A potential collapse of the deal would be a major blow to Greece, which in 2016 bore the brunt of hundreds of thousands of refugees seeking to travel to Europe.
Although arrivals from Turkey to the islands of the eastern Aegean are a fraction of those at the peak of the crisis, they have picked up in recent weeks.
Reception centers on the islands of Lesvos, Chios and Samos remain cramped. The installation of 170 containers at the state-run reception facility for migrants near the village of Moria on Lesvos has helped improve the living conditions on the island but continuing arrivals from Turkey mean overcrowding remains a problem.
Tensions have been rising between Turkey and Greece over the migration crisis as well as other issues including the prolonged detention of two Greek soldiers in Edirne.
However, after days of acrimonious exchanges between the two countries, government officials appeared to question the wisdom of further upping the ante with Turkey.
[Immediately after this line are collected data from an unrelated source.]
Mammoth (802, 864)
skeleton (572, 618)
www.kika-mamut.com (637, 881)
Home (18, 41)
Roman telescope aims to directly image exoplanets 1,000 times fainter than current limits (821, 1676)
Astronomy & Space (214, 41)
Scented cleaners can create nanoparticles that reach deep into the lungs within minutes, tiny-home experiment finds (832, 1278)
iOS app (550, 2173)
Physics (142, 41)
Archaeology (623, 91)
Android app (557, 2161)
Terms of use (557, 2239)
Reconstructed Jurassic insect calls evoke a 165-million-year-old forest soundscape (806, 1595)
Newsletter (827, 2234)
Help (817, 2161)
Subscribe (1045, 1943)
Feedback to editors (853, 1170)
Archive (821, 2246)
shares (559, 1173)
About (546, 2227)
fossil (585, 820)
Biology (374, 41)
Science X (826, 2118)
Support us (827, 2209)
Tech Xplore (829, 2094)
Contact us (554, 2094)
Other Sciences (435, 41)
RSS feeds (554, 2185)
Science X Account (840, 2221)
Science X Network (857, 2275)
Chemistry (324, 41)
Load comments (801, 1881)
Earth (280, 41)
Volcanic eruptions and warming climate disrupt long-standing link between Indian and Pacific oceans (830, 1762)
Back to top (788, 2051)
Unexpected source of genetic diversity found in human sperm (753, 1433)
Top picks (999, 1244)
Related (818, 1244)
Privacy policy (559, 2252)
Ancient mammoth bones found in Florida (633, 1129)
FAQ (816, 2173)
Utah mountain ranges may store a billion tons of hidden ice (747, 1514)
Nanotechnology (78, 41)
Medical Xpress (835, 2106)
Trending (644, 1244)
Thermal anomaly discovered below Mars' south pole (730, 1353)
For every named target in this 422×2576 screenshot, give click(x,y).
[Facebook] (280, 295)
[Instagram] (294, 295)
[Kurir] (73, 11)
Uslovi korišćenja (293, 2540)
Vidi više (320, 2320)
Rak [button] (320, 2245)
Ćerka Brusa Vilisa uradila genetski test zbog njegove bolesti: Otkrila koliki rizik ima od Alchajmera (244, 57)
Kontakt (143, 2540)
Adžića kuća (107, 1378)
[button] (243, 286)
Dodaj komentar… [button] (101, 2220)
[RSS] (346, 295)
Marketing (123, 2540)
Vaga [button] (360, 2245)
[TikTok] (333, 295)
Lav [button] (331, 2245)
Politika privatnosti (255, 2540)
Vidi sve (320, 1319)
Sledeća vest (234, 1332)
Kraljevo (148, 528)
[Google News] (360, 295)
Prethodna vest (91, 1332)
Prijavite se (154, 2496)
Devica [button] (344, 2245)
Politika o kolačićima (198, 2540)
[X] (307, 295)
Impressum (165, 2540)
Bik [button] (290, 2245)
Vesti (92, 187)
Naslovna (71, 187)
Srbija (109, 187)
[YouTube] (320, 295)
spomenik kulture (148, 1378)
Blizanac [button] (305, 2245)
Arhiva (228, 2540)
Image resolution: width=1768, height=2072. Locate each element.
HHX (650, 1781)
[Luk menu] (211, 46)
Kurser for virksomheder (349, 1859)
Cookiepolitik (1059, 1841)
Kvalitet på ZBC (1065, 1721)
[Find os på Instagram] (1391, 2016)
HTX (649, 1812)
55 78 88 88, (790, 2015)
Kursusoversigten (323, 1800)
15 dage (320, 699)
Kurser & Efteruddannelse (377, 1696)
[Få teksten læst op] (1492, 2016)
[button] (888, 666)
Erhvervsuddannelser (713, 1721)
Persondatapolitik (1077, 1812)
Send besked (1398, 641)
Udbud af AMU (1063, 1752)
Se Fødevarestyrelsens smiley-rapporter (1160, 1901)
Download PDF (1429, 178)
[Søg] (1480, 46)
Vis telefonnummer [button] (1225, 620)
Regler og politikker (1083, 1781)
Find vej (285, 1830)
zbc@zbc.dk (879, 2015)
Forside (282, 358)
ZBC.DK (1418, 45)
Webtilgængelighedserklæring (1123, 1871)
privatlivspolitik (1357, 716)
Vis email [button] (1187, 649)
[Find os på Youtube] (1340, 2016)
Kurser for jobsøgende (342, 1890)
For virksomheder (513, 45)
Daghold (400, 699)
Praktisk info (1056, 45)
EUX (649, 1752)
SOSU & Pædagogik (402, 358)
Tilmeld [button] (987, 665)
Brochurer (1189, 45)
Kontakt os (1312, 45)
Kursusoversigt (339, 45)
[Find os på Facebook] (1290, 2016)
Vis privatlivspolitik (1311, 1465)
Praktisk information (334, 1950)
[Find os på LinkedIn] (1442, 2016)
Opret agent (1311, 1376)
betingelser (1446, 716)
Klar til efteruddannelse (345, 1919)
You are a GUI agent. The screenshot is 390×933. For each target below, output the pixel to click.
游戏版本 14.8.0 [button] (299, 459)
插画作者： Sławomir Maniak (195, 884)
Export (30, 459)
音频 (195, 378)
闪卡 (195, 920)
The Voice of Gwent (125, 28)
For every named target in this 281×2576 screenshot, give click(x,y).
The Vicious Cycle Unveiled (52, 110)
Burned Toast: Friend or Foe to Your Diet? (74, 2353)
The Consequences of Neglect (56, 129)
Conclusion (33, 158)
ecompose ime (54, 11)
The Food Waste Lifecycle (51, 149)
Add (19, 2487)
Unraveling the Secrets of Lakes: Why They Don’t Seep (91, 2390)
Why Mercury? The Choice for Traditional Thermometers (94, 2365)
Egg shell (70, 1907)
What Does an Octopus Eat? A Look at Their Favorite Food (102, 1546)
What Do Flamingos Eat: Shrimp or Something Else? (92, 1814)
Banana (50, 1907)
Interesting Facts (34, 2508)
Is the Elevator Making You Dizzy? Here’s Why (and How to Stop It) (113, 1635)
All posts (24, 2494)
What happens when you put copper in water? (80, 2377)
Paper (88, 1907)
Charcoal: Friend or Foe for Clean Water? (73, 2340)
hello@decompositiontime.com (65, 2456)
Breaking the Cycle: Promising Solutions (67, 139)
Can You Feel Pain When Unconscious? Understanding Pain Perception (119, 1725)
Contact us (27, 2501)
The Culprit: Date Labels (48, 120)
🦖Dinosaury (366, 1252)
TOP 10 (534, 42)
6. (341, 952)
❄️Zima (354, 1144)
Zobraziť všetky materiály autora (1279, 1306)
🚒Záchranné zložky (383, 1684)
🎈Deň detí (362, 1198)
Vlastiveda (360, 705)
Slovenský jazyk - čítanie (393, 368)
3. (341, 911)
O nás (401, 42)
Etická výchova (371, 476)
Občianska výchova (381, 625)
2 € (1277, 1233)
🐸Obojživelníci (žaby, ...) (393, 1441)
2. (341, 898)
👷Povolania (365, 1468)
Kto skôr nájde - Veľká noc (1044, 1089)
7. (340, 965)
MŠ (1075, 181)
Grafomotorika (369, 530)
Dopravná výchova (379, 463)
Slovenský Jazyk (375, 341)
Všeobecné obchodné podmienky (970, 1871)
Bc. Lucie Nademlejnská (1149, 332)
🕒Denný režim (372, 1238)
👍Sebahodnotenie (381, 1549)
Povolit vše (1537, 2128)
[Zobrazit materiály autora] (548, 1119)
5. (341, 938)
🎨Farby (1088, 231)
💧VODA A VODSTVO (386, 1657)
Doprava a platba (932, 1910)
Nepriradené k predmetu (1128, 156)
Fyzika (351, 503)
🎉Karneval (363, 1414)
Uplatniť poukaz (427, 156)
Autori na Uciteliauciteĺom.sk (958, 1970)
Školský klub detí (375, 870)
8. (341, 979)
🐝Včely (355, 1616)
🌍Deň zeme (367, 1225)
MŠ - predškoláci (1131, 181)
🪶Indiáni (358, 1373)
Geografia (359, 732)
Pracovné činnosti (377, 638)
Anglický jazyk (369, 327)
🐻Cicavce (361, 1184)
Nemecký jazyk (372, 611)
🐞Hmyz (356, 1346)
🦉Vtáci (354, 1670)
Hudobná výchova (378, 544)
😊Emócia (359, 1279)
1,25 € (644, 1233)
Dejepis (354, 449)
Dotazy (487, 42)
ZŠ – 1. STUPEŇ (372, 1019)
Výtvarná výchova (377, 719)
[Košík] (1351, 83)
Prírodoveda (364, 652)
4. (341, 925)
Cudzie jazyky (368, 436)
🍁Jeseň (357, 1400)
Prime Minister Alexis Tsipras called on Tuesday for an end to the trading of verbal attacks, urging Ankara to make a gesture of goodwill by expediting the release of the two soldiers who “are unfairly being held.”
Tsipras had also raised the issue last week in a phone conversation with Russian President Vladimir Putin, who is currently hosting visiting Turkish President Recep Tayyip Erdogan at a time when Moscow and Ankara – both at odds with the West – are seeking to further deepen relations.